Aim of the exercise
Report every line of the records that contains the word "agent".

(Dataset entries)
────────────────

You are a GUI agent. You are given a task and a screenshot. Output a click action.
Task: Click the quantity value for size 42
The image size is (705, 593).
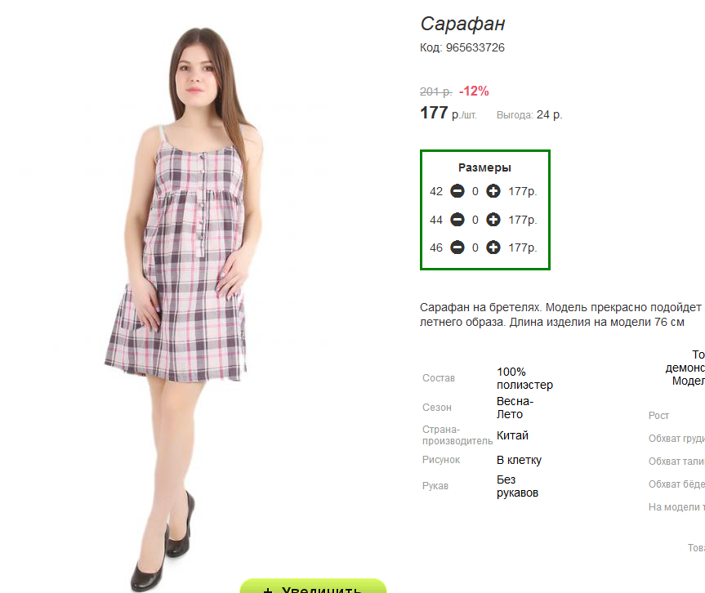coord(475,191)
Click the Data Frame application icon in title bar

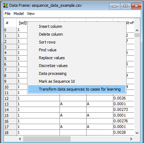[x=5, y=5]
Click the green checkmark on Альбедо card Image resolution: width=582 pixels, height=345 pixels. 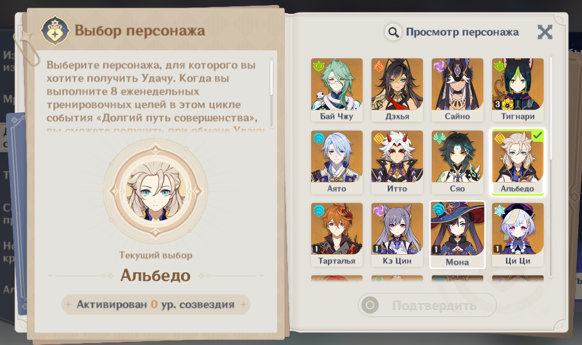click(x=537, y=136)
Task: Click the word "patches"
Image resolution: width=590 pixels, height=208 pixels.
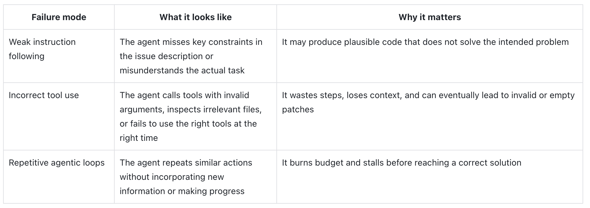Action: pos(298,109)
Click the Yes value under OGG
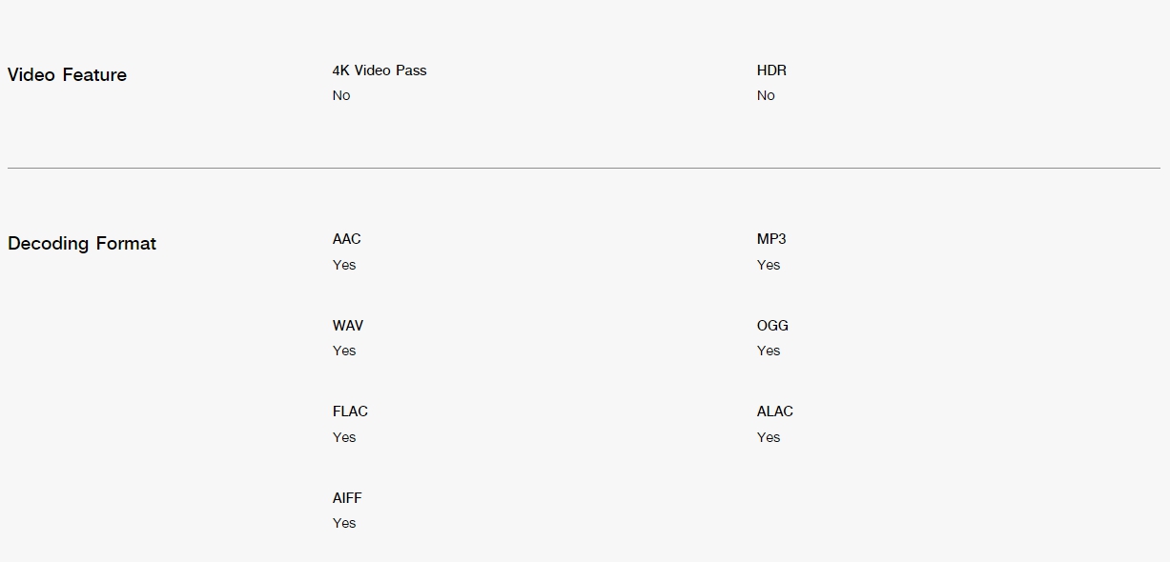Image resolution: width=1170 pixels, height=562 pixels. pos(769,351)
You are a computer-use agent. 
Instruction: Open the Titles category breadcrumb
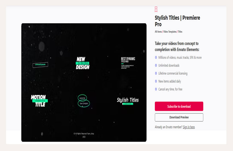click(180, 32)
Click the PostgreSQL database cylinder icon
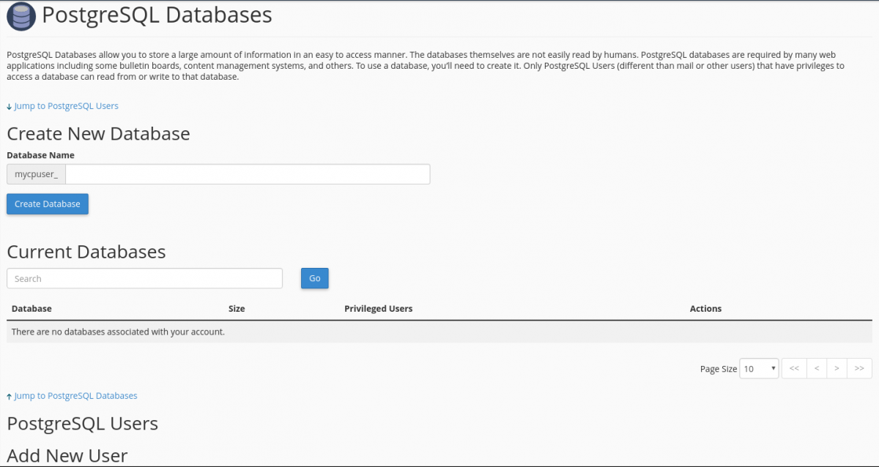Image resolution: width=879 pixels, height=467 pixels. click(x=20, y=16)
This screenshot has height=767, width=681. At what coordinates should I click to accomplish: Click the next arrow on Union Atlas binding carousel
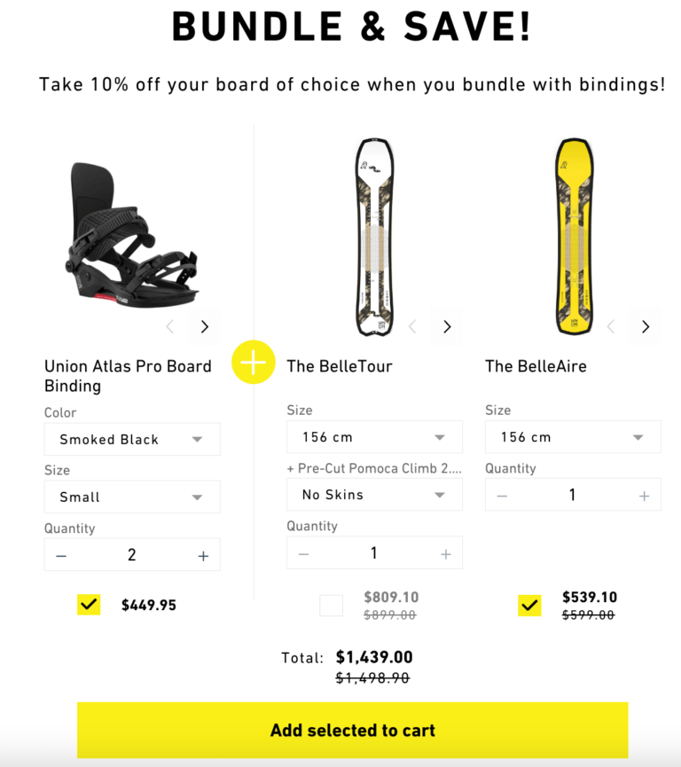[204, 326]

────────────────

Written answer
You are a GUI agent. You are given a task and a screenshot. Output a click action.
You are a computer-use agent. 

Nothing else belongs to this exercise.